>> Start Records shown

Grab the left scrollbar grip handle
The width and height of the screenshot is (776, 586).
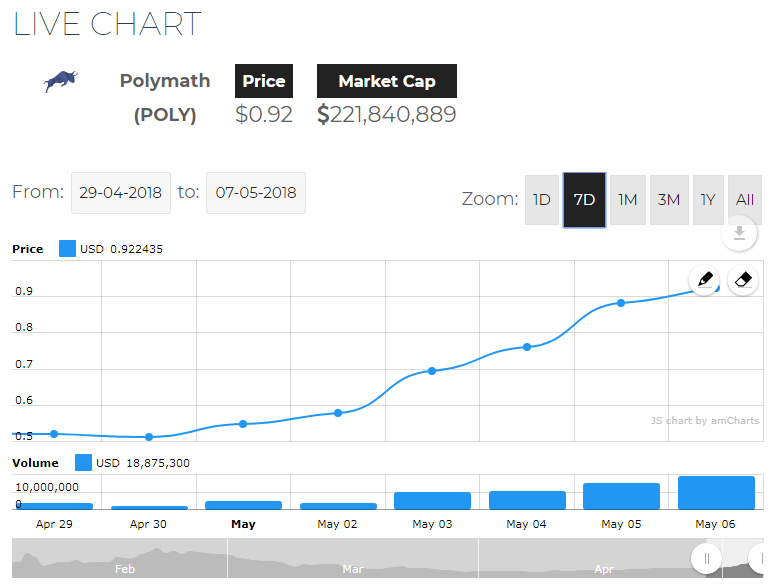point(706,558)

>> End Records shown
>> Start Records shown

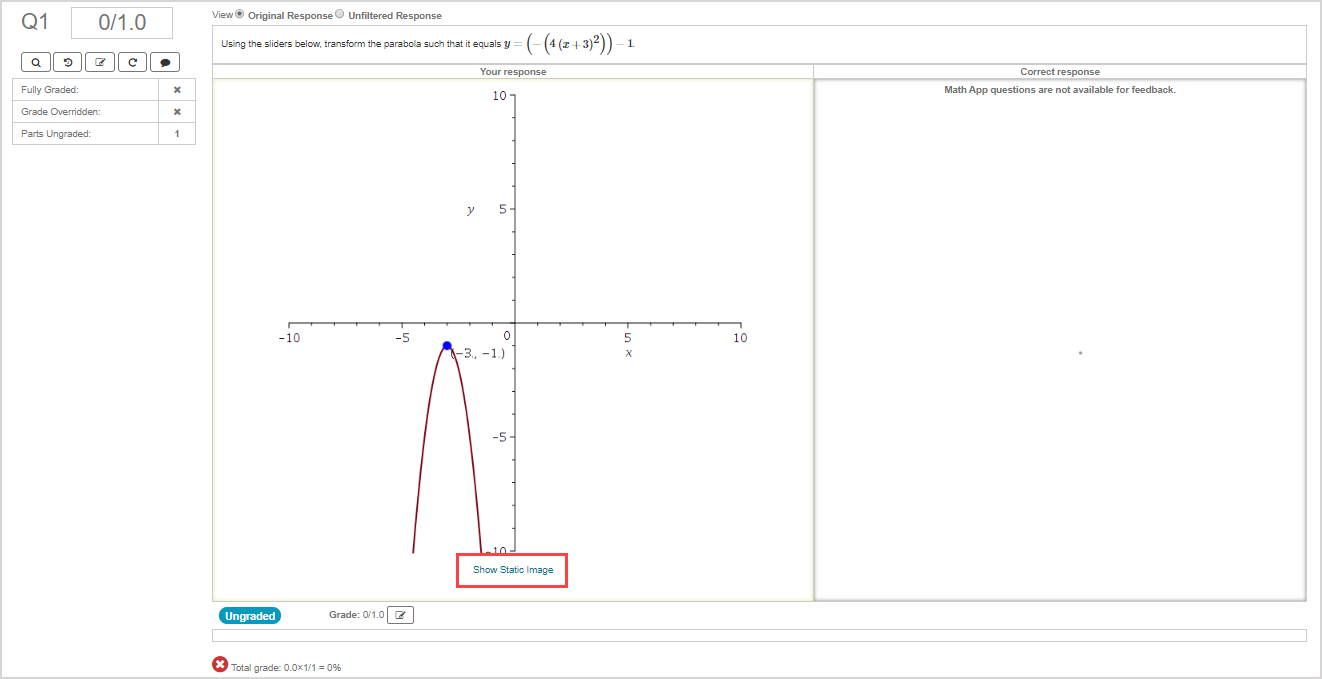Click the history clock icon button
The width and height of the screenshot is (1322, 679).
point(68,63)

>> End Records shown
>> Start Records shown

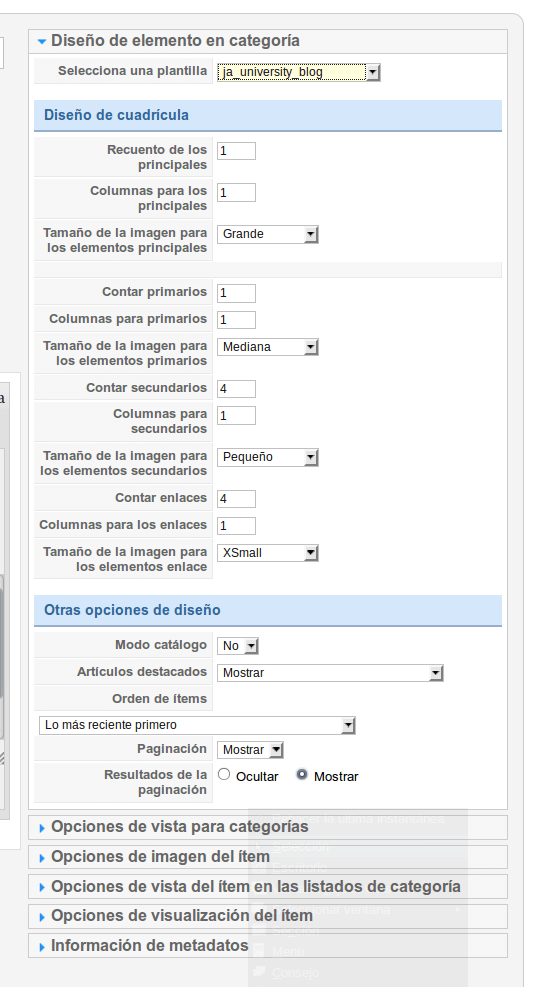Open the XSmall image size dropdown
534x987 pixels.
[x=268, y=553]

>> End Records shown

*Work to complete:* How many lines in the rows above contain the string "height", counting only exact-case matches? Reply with the number alone.

*Reply to the exercise:* 2